An associate of mine sent me an e-mail with a link to an article that purported to overturn project management myths, but I had never heard of any of them.
One of these myths being overturned was that project managers are only concerned with scope, schedule and cost, and routinely ignore other parts of their projects, like stakeholders or resources. I must have read or heard hundreds of papers and classes on project management, and I've never, ever heard anything like this, but I suppose the article's authors felt such a perception was so widespread that they needed to spend a few hundred words correcting this wrong-headedness.
I don't want to be left behind if this is where the management world is headed, so I'll do some my debunking myself. The commonly held perception that all accountants are weasels is provable false. I am familiar with many accountants, and I know for a fact that at least some of them have a minimum of one human parent.
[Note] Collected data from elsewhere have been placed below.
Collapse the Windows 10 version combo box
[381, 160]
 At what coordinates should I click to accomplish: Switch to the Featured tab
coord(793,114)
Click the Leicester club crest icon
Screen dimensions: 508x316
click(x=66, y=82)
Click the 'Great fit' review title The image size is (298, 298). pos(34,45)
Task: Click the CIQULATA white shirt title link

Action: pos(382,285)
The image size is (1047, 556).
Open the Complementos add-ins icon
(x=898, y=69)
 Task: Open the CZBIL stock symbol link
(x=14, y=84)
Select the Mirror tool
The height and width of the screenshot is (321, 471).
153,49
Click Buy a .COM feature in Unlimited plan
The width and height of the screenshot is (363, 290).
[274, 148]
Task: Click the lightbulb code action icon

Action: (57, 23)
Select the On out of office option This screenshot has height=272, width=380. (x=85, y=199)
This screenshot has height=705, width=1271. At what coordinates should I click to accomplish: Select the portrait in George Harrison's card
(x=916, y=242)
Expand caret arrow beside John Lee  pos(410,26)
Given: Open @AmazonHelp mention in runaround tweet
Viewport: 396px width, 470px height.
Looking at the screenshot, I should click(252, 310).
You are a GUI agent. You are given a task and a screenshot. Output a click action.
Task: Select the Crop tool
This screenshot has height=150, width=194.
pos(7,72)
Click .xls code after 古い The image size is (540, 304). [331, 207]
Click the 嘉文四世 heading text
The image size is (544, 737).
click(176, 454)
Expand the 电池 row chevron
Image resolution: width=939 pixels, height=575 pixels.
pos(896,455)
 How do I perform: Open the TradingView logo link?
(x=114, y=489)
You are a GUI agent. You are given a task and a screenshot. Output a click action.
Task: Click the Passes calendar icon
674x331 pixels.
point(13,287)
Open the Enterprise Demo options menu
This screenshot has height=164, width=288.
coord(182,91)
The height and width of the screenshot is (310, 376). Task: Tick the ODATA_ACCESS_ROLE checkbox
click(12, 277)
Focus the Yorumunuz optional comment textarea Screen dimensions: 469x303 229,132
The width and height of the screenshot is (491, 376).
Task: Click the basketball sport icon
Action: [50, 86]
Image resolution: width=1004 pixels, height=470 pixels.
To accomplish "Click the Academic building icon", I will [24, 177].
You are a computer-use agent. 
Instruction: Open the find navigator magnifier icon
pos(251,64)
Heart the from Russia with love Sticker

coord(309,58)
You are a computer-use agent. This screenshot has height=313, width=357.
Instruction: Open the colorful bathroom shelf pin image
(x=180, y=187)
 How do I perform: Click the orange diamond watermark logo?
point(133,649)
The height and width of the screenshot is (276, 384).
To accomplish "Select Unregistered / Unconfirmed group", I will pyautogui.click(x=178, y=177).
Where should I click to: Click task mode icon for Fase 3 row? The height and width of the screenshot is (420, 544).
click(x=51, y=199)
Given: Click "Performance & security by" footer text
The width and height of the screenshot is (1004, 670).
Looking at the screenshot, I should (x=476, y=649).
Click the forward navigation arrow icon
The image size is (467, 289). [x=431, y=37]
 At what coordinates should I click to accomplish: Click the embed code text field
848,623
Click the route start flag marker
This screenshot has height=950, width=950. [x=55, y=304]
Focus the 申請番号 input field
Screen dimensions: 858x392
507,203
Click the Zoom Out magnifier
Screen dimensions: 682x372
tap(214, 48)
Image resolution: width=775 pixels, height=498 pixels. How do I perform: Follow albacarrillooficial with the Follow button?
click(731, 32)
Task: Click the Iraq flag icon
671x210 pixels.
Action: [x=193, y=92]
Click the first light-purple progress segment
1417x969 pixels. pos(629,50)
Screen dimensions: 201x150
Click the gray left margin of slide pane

Another myth? The idea that risk managers are attempting to seize control of the project management world by baffling their opponents with statistical jargon until they give in for fear of looking ignorant simply can't be 100 percent true, as risk managers themselves would have to agree.
The short answer here is that making a point about project management by overturning myths that nobody holds to involves a certain amount of making assumptions about readers' presumptions, and that is an unsatisfactory approach.
Full disclosure: I once presented a paper entitled The Bottoms-Up Myth, where I argued against the practice of re-estimating the remaining work in a project, adding that figure to the cumulative actual costs, and declaring the result to be a better estimate at completion than the calculated version. I felt confident in describing such a practice as a myth, since almost everybody I've ever met in the estimating world seems to think that it's just great to do things that way, even when it's provably loopy. I'm interested in seeing what all of you think.